Así que Macià se dedicó a lo que todo buen revolucionario hace en el exilio: conseguir dinero para comprar armas y crear una estructura. Ideó lo que llamó «Empréstito Pau Claris» de emisión de bonos del Estado catalán independiente, con su propia firma. Nadie los compró y fue un fracaso absoluto. Habló con la CNT, el PNV -se pueden imaginar lo que estos dos tenían en común salvo acabar con el régimen: nada-, y finalmente a la gente del PCE. Si Puigdemont y su tropa buscaron el apoyo de la Rusia de Putin, Macià hizo lo propio con la URSS.
En octubre de 1925 viajó a la Rusia soviética acompañado de su secretario personal, Josep Carner-Ribalta. Necesitaban pasta. Allí no le hicieron mucho caso, afortunadamente, porque Zinoviev, Bujarin y demás comparsas del ‘progreso’ estaban preocupados por las luchas internas de cara al XIV congreso del Partido Comunista Ruso.
Macià se fue de Moscú con la promesa de que le darían 400.000 pesetas. Pero al no llegar el dinero y ni más apoyo, el líder independentista rompió con los comunistas. Aprovechó también que la CNT y el PNV habían roto con él por ir a Rusia. Vamos, todo un planazo coherente y democrático. La torpeza de Macià fue completa cuando no tuvo más ocurrencia que contactar con Ricciotti Garibaldi, nieto del héroe del Risorgimento. El italiano pertenecía a la Legión Garibaldina, con supuesta experiencia bélica, junto a otros 60 individuos que estaban en Francia. Macià quiso contratarlos como mercenarios para invadir Cataluña, pero Riccioti era en realidad un espía de Mussolini, que proporcionó la información a Primo de Rivera.
Poco después, la ‘aventura gloriosa’ independentista, como la calificó Macià, concluyó cuando la policía francesa detuvo a los 111 escamots que, disfrazados de excursionistas, iban a invadir Cataluña. El 4 de noviembre de 1926 fue arrestado Macià en Prats de Molló, por lo que la intentona invasora se denomina «Hechos del Prat de Molló». Fue juzgado en Francia. Sin embargo, el plan guerracivilista fue tomado por la prensa europea como una extravagancia idealista, romántica, y el independentismo catalán tuvo así una propaganda inesperada. Así, fue condenado a pagar 100 francos por tenencia ilícita de armas y expulsado a Bélgica.
De ahí, Macià marchó a América y recaló en Cuba, donde había un grupo nutrido y rico de independentistas catalanes. En la misma línea, organizó en La Habana una asamblea constituyente, en 1928, de la que salió la promesa de la dirección de un Partido Separatista Revolucionario de Cataluña y una constitución para la república independiente. Macià consiguió el respaldo de sus suyos y dinero, que siempre viene bien para un exiliado sin trabajo.
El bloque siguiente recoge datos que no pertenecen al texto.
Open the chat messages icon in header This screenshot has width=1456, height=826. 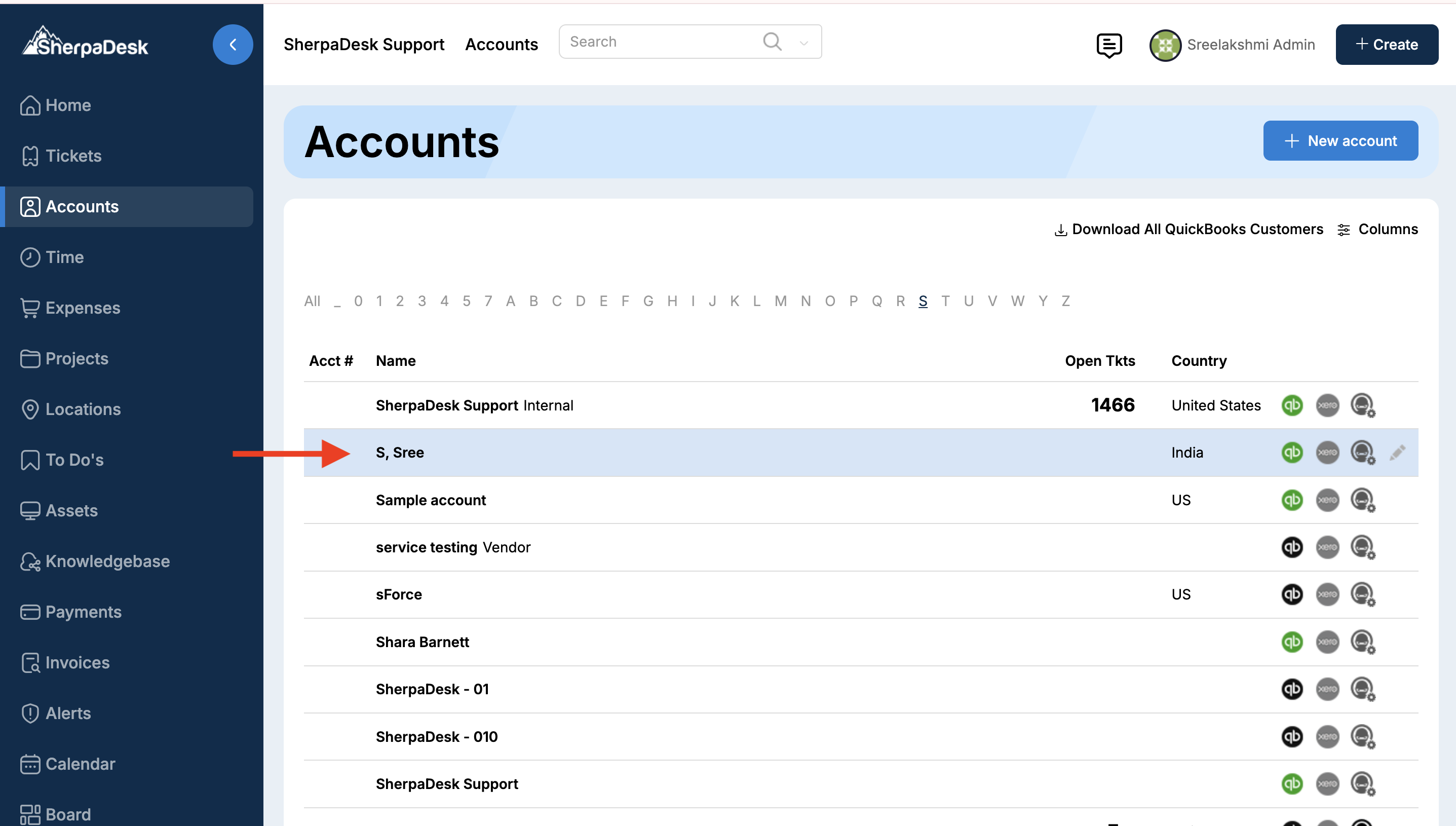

Esa relación con los separatistas del otro lado del Atlántico no acabó bien. En 1931, denunciaron que Macià les había traicionado por no ser consecuente con la declaración de la República catalana del 14 de abril. La palabra «traidor» menudeó cuando, además, Macià sostuvo el Estatuto de Autonomía, lo que era un desprecio a la constitución catalana aprobada en ese encuentro de La Habana. Josep Conangla i Fontanilles, presente en aquella reunión y representante de los emigrados catalanes independentistas, movilizó al periódico La Nova Catalunya contra Macià y mandó una carta de protesta al Parlamento catalán. Manuel Massó i Llorens, hizo lo mismo desde Argentina.
Aquí no acaban las andanzas de este traidor guerracivilista. Macià firmó el Pacto de San Sebastián en agosto de 1930, pero lo traicionó cuando proclamó la República catalana el 14 de abril en Barcelona sin el acuerdo del Gobierno Provisional formado en Madrid. Macià fue el líder de la Esquerra Republicana de Catalunya hegemónica desde las elecciones municipales de abril del 31, y condicionó el futuro de la Segunda República con sus precipitaciones y egoísmo. Dos años después, en 1933, murió el día de Navidad por una obstrucción intestinal complicada por un resfriado. Pero no le heredó alguien más leal o mejor gobernante, sino Companys, al que dedicaremos un podcast.